[Alıştırma A]: Kurum kimliğini anlatan metne göre bir kuruluşun adı, logosu ve renkleri neden tek başına kurum kimliği sayılmaz? Bir ile üç cümle arasında açıklayın.
[Alıştırma B]: Kurum kimliği tanımlarını ele alan metni kaldığı yerden sürdürün.

[Gösterilen metin]:
Kurum kimliği denildiğinde ilk önce akla gelen kuruluşun adı, logosu, renkleri olmaktadır. Bunlar kurum kimliğinin bir parçası olan kurumsal tasarımın unsurlarıdır. Fakat kurumsal kimlik sadece kurumsal tasarımla sınırlı değildir. Kurum kimliği, kuruluşun iletişim, kültür, davranış, yapı, stratejik faaliyetlerini ve içinde bulunduğu sektör kimliğini de içeren geniş kapsamlı bir kavram olarak ele alınmalıdır. Açık bir şekilde yönetsinler veya yönetemesinler, farkında olsunlar veya olmasınlar tüm organizasyonların bir kimlikleri vardır. Kurum kimliği, kurumun “kim olduğunu”, “ne yaptığını”, “nasıl yaptığını” ve “nereye gitmek istediğini” yansıtır. Kurum kimliği, kuruluşun ürettiği ve sattığı ürünlerde veya servis hizmetlerinde, üretimin veya satışın yapıldığı ya da servis hizmetinin verildiği çevrede, ne yaptığını ifade etmek için kullandığı iletişim yöntemlerinde ve çalışanlarına ve dış dünyaya karşı davranışlarında açık bir şekilde ortaya çıkmaktadır. Kurum kimliği, kuruluş içinde birbirine uyumlu bir şekilde bağlanmış olan fiziksel ve işlemsel elemanlar ve insanlar tarafından inşa edilen dinamik bir yapıdır (Dağdemir, 2008).

Kurum Kimliği Tanımı Sınıflandırmaları

Kurum kimliğinin çok sayıda farklı tanımı yapılmıştır. Kurum kimliği tanımları ağırlık noktalarına göre çeşitli kategorilere ayrılabilir. Bu ayrımları; kimlik oluşturma sınıfı, imaj sınıfı, çizim sınıfı, görünüm sınıfı, genel işletme yönetimi için bir strateji sınıfı, stratejik yönetim sınıfı olarak belirtebiliriz (Okay, 2013).

Bir veri bloğu
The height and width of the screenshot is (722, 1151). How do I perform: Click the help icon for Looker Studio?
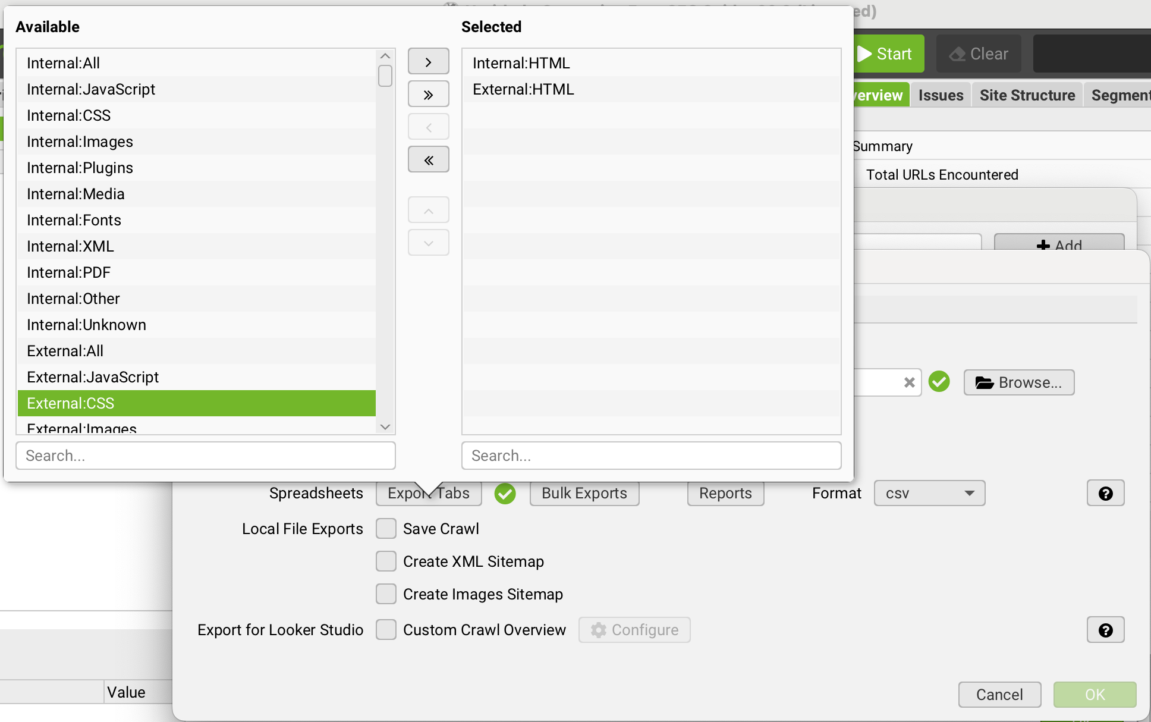[1105, 630]
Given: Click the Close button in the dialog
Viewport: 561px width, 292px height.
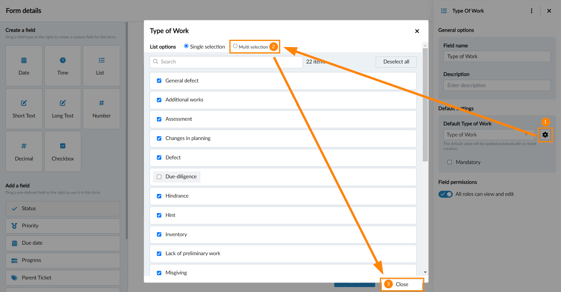Looking at the screenshot, I should (402, 284).
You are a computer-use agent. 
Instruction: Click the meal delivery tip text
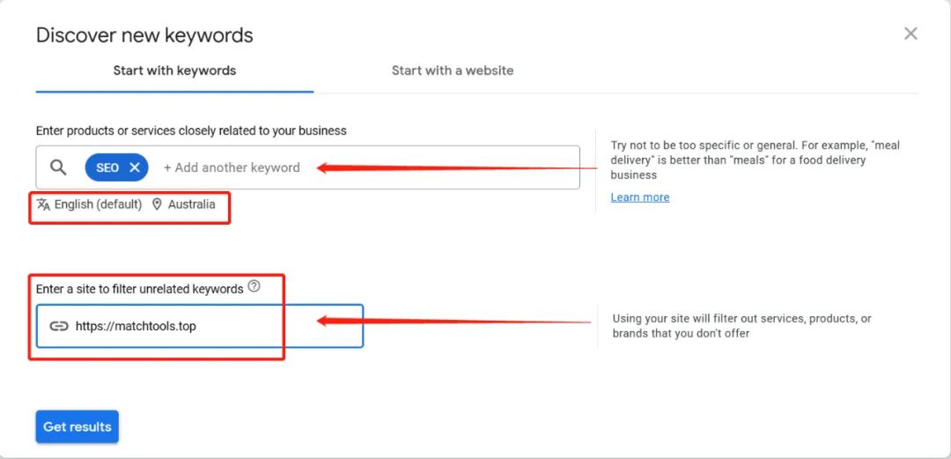pyautogui.click(x=756, y=160)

[Görev sonucu A]: Ad, logo ve renkler, kurum kimliğinin yalnızca bir parçası olan kurumsal tasarımın unsurlarıdır. Kurum kimliği ise kurumsal tasarımla sınırlı kalmaz. Kuruluşun iletişimini, kültürünü, davranışını, yapısını, stratejik faaliyetlerini ve içinde bulunduğu sektörün kimliğini de kapsayan geniş bir kavramdır.

[Görev sonucu B]:
  1. Kimlik oluşturma sınıfı
  2. İmaj sınıfı
  3. Çizim sınıfı
  4. Görünüm Sınıfı
  5. Genel işletme yönetimi için bir strateji sınıfı
  6. Stratejik yönetim sınıfı

Kimlik Oluşturma Sınıfı: Kurum kimliği, kimlik oluşturma için planlı, bilinçli olarak kullanılan, arzulanan imajın oluşturulmasını hedeeyen ve belirlenmiş/ifade edilmiş bir kurum felsefesi üzerine yapı- lanan bir yönetim aracıdır. Bu tanım, kurum kimliğini yalnızca bir yönetim aracı olarak görmekte olayın stratejik yönlerini göz ardı etmektedir. Ayrıca bir kurum felsefesi üzerine yapılan bir yönetim aracının sadece bir imaj oluşturmaya yönelik olması, kurum kimliği anlayışı için yetersiz kalmaktadır.

İmaj Sınıfı: Schirm, kurum kimliğini şöyle tanımlamıştır: “Bir kuruluş gönderdiği sinyallere uygun olarak, beynin bölümlerinin belirli bir katılımını sağlayacak bir meydan okumaya yol açacaktır. Beyin sahip olduğu çok özel yapısı nedeniyle, sinyalleri alanların akıllarında, kuruluşun bireysel, karıştırılmaz resmini oluşturur ve böylece kurum kimliğini tanımlar.” Kurum kimliğinin önemli bir bölümünün hedef gruplarının akıllarında, ruhsal yapılarında birtakım roller oynadığı, onları psikolojik açıdan etkilediği doğrudur ancak kurum kimliğinin başka yönleri de mevcuttur. Bu nedenle Schirm’in yapmış olduğu bu tanımı yeterli bulmak mümkün değildir.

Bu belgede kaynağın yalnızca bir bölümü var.